◆ **To do**
In the entries below, find each line with the word "agent" and return it.

Stored data
-=-=-
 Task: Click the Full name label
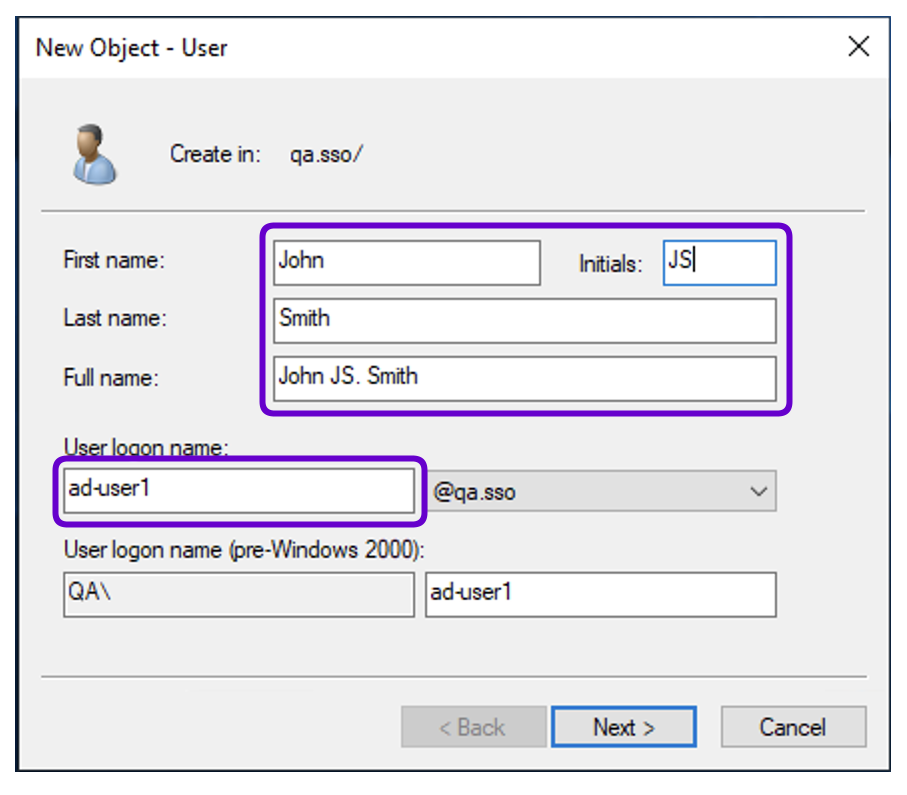pos(111,378)
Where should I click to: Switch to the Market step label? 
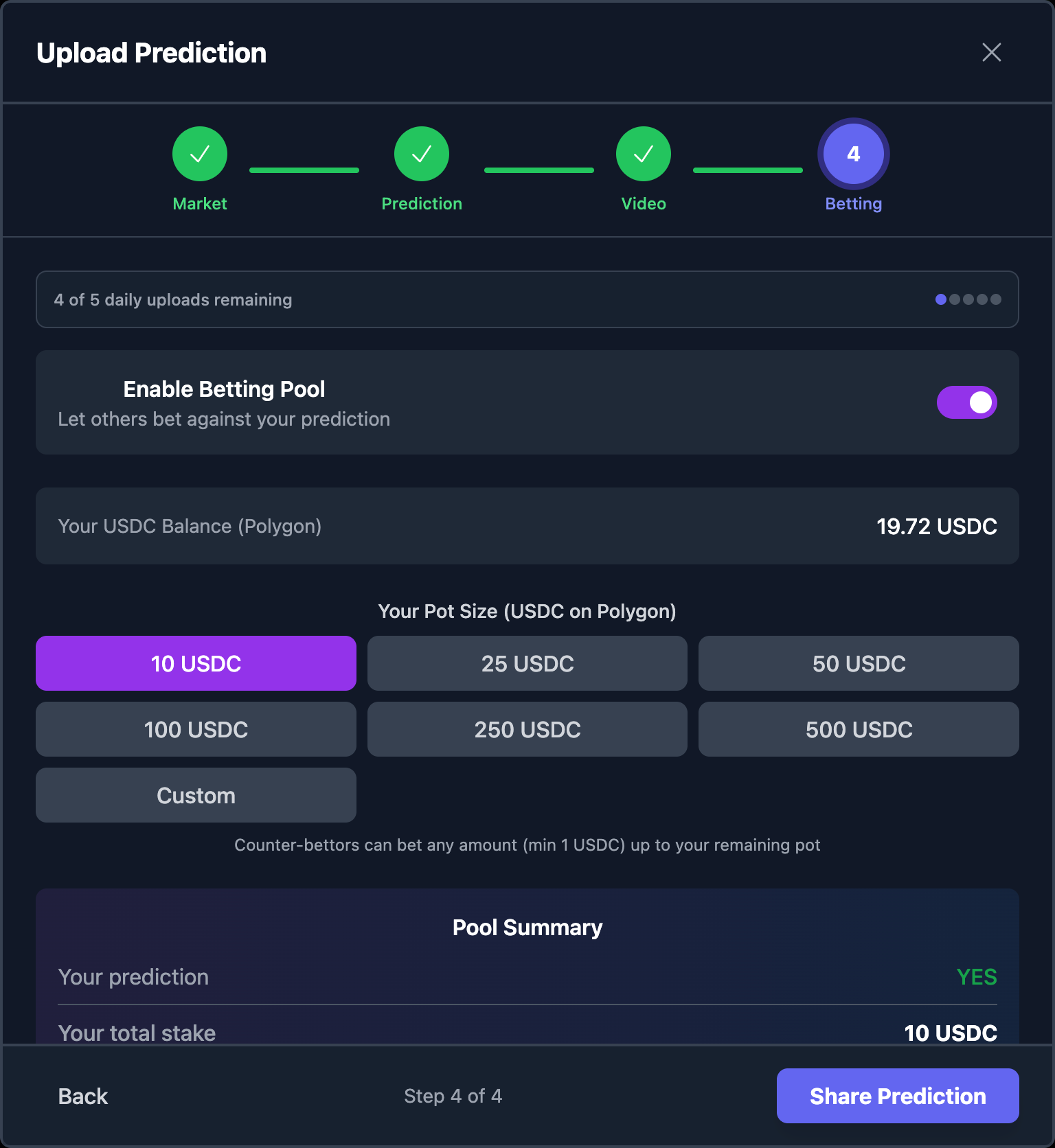pyautogui.click(x=199, y=203)
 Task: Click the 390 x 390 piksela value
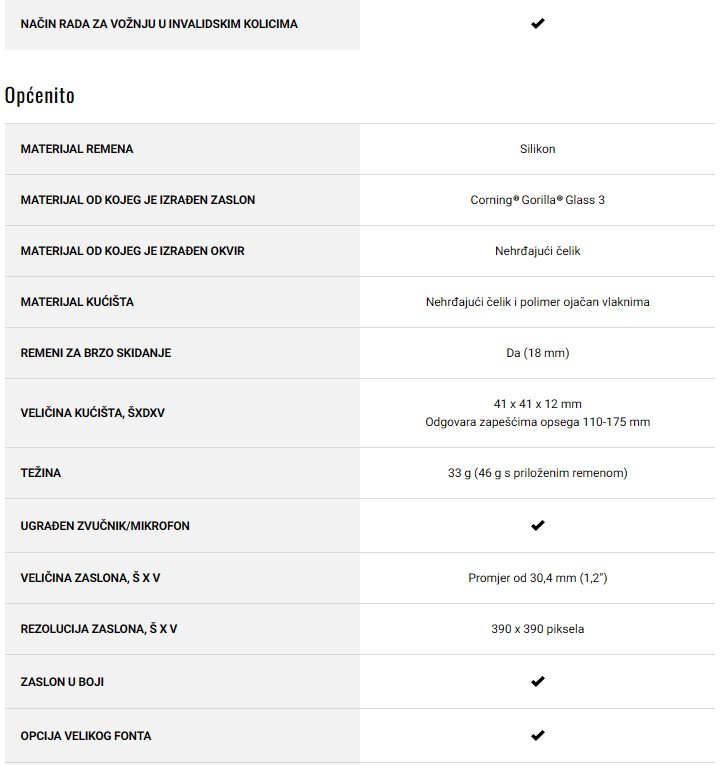click(537, 629)
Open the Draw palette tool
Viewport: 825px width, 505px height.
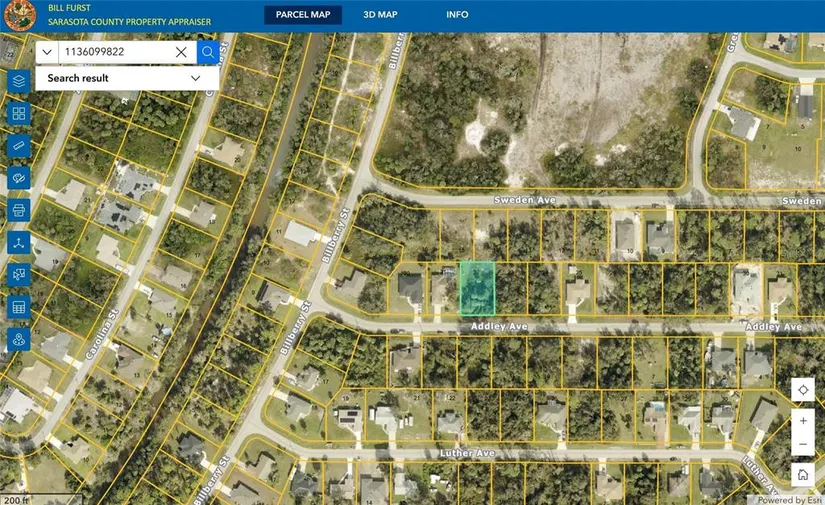tap(18, 178)
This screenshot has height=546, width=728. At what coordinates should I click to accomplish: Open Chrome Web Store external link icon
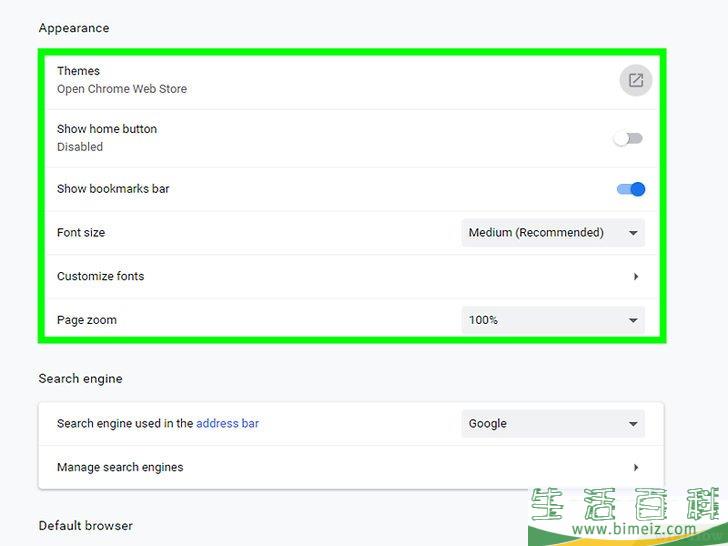635,80
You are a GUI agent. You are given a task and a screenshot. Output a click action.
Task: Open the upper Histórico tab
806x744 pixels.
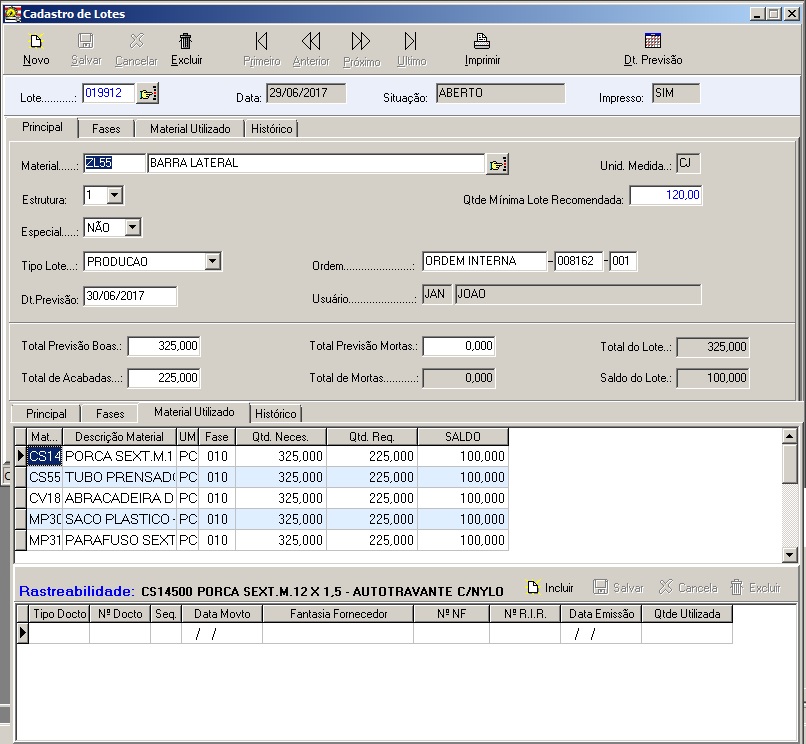(272, 129)
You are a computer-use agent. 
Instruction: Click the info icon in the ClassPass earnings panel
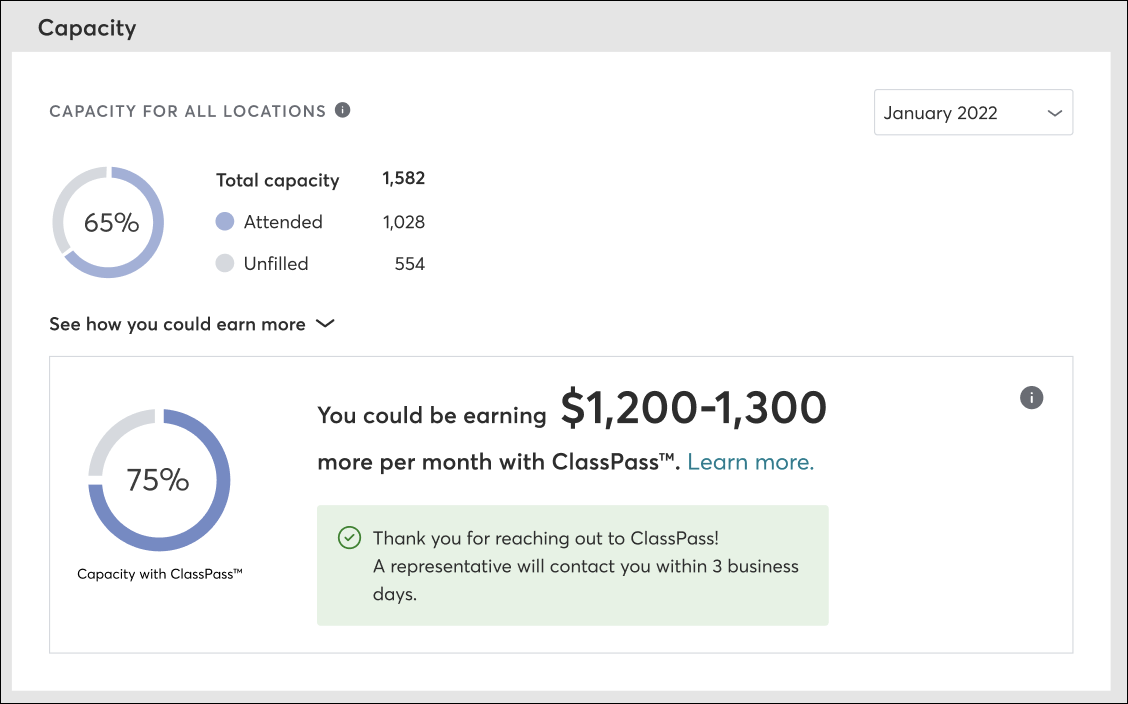tap(1031, 398)
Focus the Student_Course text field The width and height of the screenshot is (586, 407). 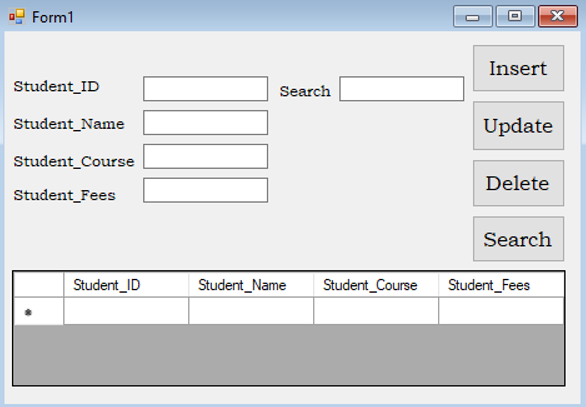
-=-=-
◆ **Solution to this exercise**
You are a GUI agent. You are given a task and a screenshot. Output a click action.
You are a computer-use agent. 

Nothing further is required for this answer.